"Tim Little" <firstname.lastname@example.org> wrote in message news:email@example.com... > On 2010-06-21, Peter Webb <webbfamily@DIESPAMDIEoptusnet.com.au> wrote: >> "Tim Little" <firstname.lastname@example.org> wrote in message >>> On 2010-06-21, Peter Webb <webbfamily@DIESPAMDIEoptusnet.com.au> wrote: >>>> No, I only need a finite algorithm which will calculate it to n >>>> decimal places with finite input. >>> >>> You have previously stated that you can do this with "about three >>> lines of Java code". >>> >>> Here's your Java method signature: int antidiagonalDigit(BigInteger n). >>> >>> Here are the first twenty digits of the first twenty members of my >>> list: >>> >>> 93525532854532512838 >>> 32127313472944276266 >>> 70595916184994935423 >>> 20733652719572401688 >>> 30472031767118774150 >>> 47190325821263633948 >>> 74236814853458351851 >>> 58521903865615844550 >>> 91701104659863267390 >>> 39510921669610680229 >>> 19656091025330568974 >>> 49591084533660072011 >>> 81683520683673830124 >>> 93720622611168810054 >>> 50284245443806050152 >>> 11702670934156383526 >>> 58534679962278312978 >>> 68478827933494896765 >>> 83579375050000862329 >>> 50241229144880453593 >>> >>> Now let's see your Java code. >> >> Here is my p-code. > > As I suspected, your claim that you could actually do it was pure > puffery, and you probably know as little about programming as you do > about mathematics. > > >> Take the nth digit of the nth item. > > The n'th item of *what*?
The list.

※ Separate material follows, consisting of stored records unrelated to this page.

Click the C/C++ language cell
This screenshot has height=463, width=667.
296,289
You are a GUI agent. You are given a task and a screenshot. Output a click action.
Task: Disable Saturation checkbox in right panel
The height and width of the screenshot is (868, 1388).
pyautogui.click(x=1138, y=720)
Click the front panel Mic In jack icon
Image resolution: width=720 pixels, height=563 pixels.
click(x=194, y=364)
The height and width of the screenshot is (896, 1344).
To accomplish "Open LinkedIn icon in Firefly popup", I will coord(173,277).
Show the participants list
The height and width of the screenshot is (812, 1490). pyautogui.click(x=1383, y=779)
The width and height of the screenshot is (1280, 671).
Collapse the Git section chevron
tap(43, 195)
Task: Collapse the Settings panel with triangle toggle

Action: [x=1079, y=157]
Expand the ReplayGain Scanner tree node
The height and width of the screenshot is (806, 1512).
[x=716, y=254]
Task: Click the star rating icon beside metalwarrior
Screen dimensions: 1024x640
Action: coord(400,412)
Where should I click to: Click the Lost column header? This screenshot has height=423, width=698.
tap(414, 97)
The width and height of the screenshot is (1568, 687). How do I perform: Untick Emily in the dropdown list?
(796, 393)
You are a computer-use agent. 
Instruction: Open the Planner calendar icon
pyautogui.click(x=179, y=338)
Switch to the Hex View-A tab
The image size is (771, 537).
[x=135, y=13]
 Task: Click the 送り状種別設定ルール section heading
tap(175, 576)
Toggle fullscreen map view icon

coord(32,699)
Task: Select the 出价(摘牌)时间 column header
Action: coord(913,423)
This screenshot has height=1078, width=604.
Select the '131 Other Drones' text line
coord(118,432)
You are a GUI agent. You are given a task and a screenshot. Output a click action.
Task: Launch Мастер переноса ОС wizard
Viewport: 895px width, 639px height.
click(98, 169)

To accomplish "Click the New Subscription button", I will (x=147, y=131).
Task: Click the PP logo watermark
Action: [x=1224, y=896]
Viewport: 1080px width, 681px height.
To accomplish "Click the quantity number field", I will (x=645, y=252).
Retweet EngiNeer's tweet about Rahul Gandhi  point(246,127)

Of computable Reals. That is supposed to include all Computable Reals.
> The list is not a parameter, it is not a > global variable, it is completely out of scope. You fail already. > >
Actually, Cantor's proof starts with a purported list of all Reals, and then shows that at least one Real is missing.
It assumes that a list exists, then shows a Real is missing. If you didn't supply the list in advance, he wouldn't be able to construct a Real missing from the list. In fact, if you don't say what is on the list, it you can't prove soimething is missing from it. There is no Real which is missing from every list, but every list misses at least one Real.
You do believe Cantor's original proof that the Reals cannot be listed, don't you?